The Iowa Utilities Board (IUB) has permitted MidAmerican Energy Co. (em the corporate parent of recently merged Midwest Gas and Iowa-Illinois Electric and Gas Co. (em to include combined gas-procurement performance data as part of an experimental gas-supply incentive program originally designed for MidWest Gas alone. The IUB rejected a proposal to terminate the program and consider separate programs for the companies, finding an artificial separation of the performance data of the now-combined gas-supply departments unproductive.

Failed Muni Fight Shut Anchor's Door

Anchor Glass Container closed its Aberdeen, NJ, manufacturing plant on January 15, after a failed effort to municipalize the township's electric system. Anchor also closed its Houston, TX, plant the same day. Walter J. Schaffer, the company's energy director, says energy costs were one of the reasons for the Aberdeen closing, which left most of the 326 workers unemployed. He also admits that the fight with Jersey Central Power & Light (JCP&L) (see, "Anchor Glass vs. JCP&L," PUBLIC UTILITIES FORTNIGHTLY, 2/1/96) did little to strengthen Anchor's economic position.

Decoupling Charge to Expire

The Washington Utilities and Transportation Commission (UTC) has turned back a pre-merger attempt by Puget Sound Power and Light Co. to make permanent a $165.5-million rate increase allowed under its periodic rate adjustment mechanism (PRAM). (The PRAM is designed to remove disincentives to utility conservation efforts by "decoupling" revenues from sales levels and relying instead on a revenue-per-customer approach to cost recovery.) Puget had earlier agreed to defer a scheduled base-rate filing pending the UTC's review of its proposed merger with Washington Energy Co.
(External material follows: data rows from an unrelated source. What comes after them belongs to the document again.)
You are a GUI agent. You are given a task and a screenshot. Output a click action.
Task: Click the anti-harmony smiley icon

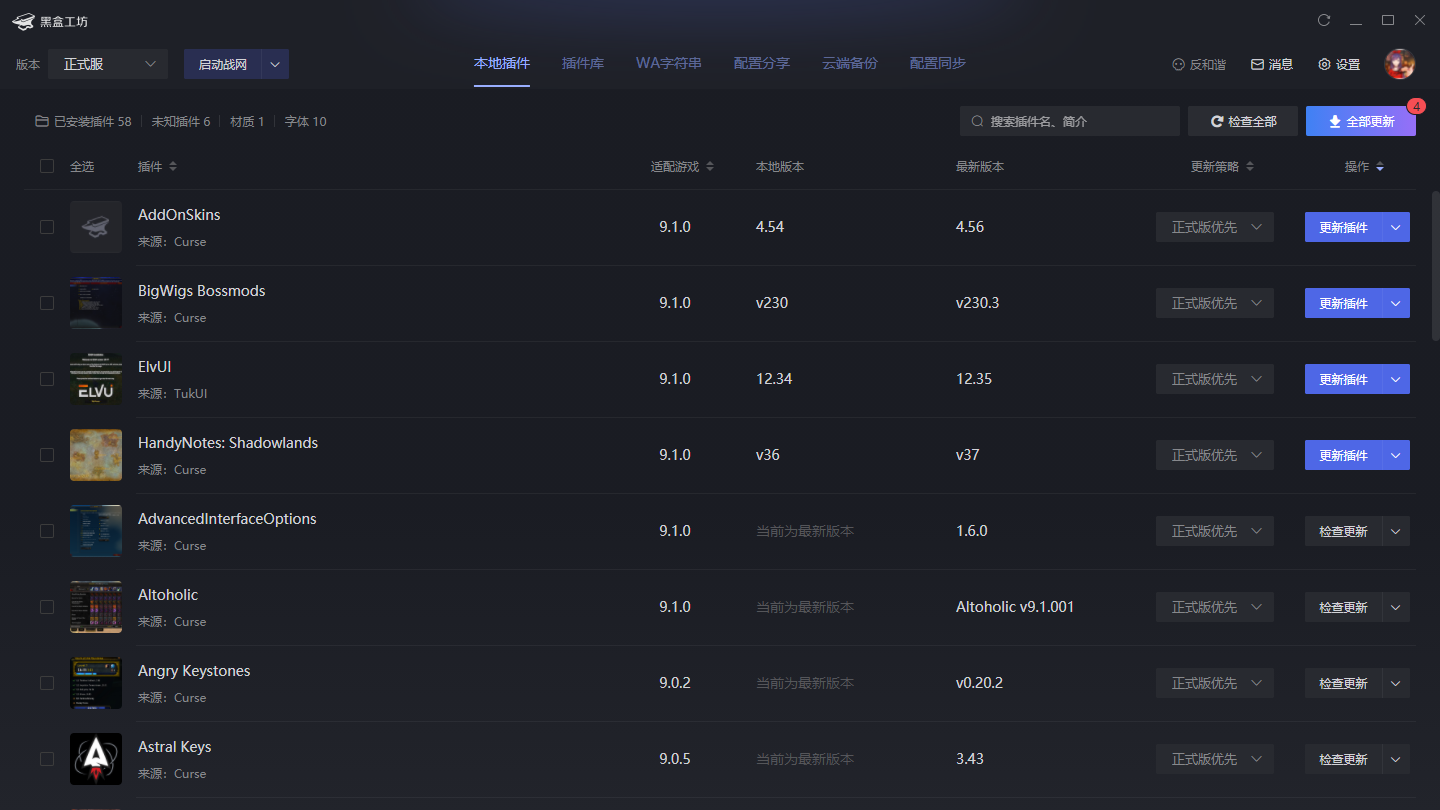point(1178,64)
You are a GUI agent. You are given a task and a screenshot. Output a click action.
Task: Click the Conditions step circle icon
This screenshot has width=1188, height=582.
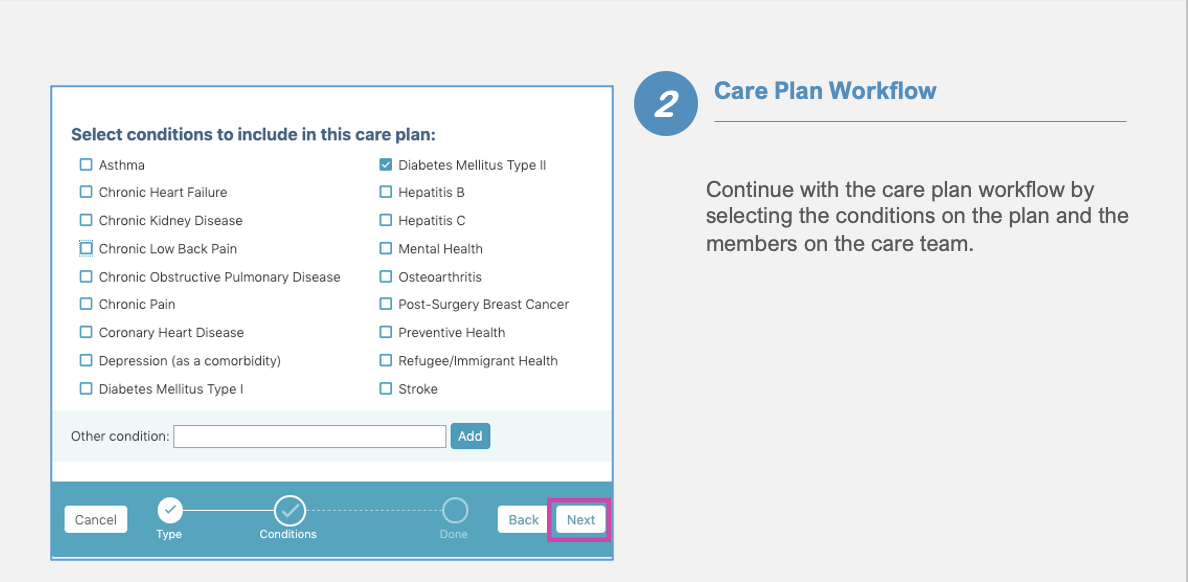289,511
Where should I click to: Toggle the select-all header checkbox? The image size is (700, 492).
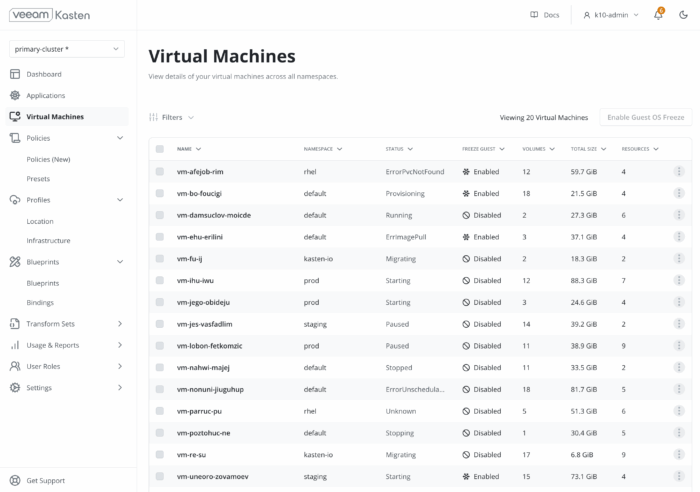point(159,149)
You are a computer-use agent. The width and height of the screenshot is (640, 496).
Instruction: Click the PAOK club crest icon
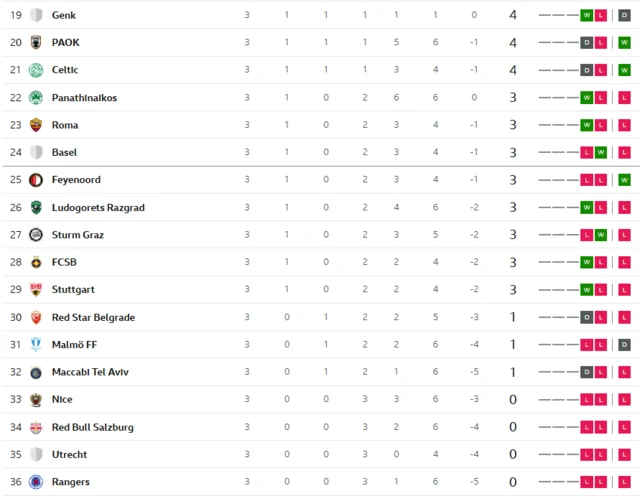click(36, 43)
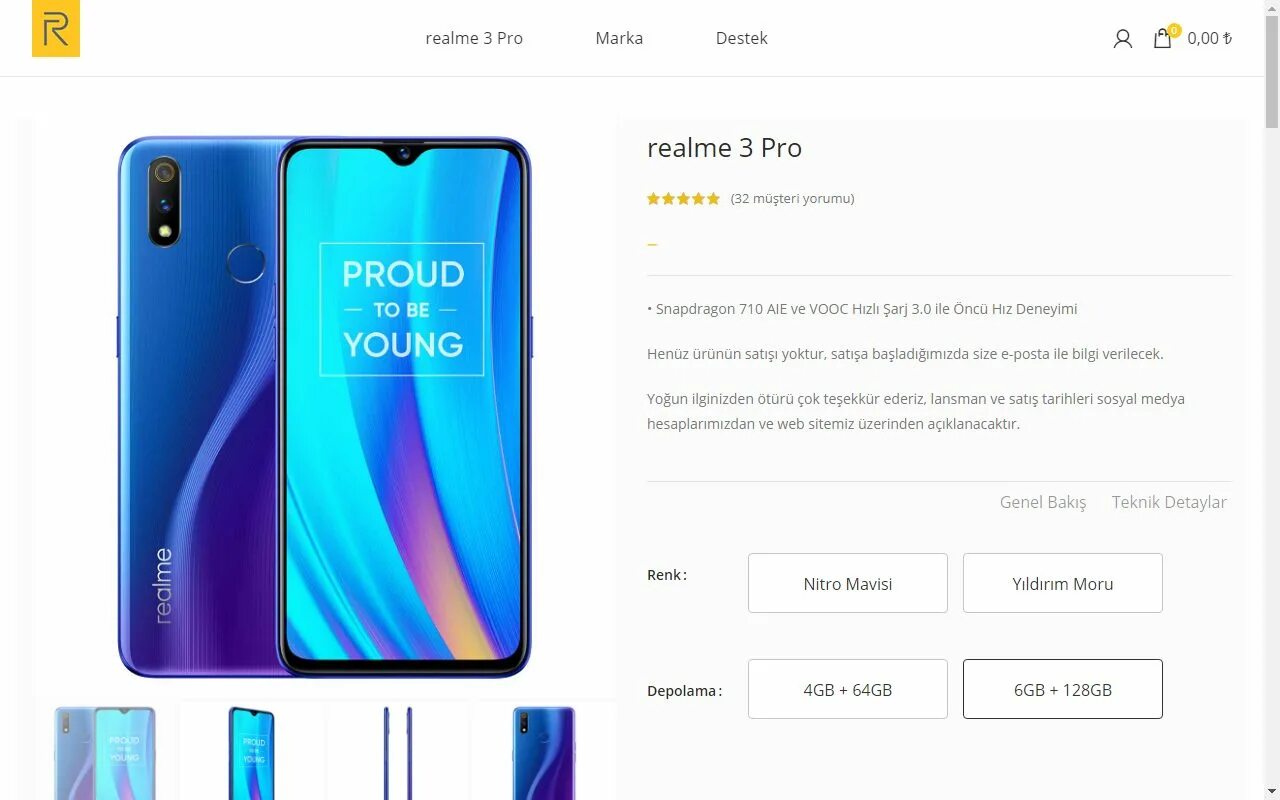Click the yellow cart count badge

(x=1174, y=30)
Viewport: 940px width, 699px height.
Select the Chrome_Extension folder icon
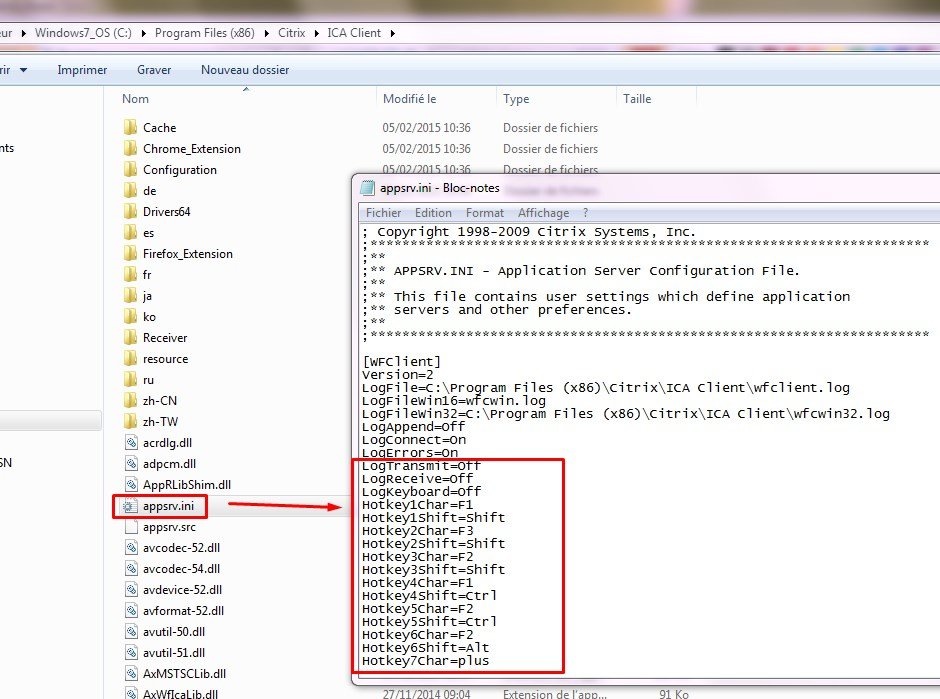[129, 149]
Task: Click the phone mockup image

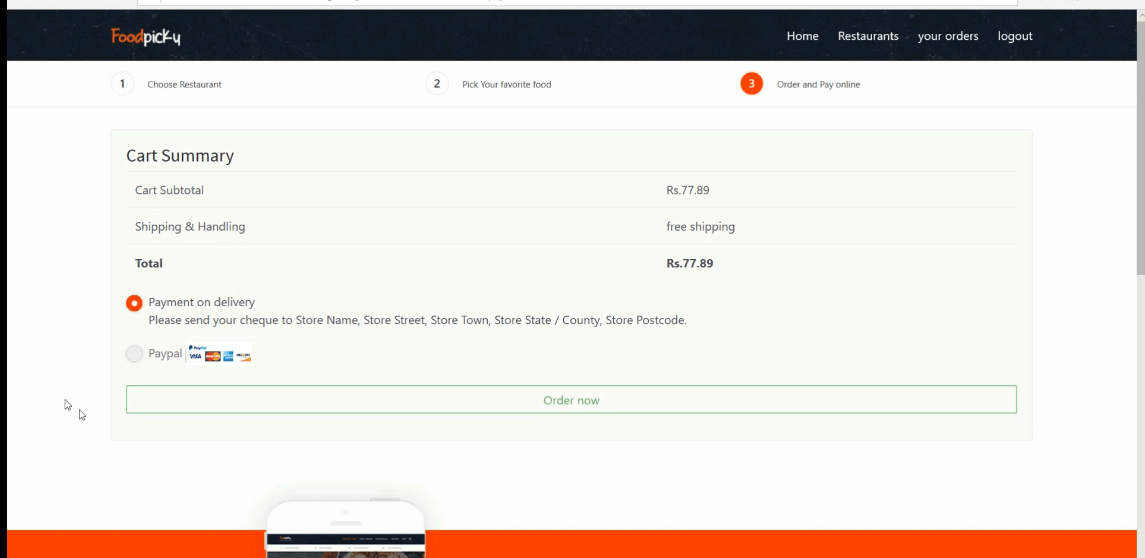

Real-time Pricing Proposed in Penn.

About 1,360 customers of Metropolitan Edison Co. (Met-Ed) and Pennsylvania Electric Co. (Penelec) may be buying power this month under a real-time pricing (RTP) plan (em if the Pennsylvania Public Utility Commission (PUC) approves the utilities' proposal. Industrial and commercial customers with demand over 400 kilowatts (Kw) would agree to a historical load, or customer baseline load, for a year. Beyond that load, energy would be bought at hourly market rates.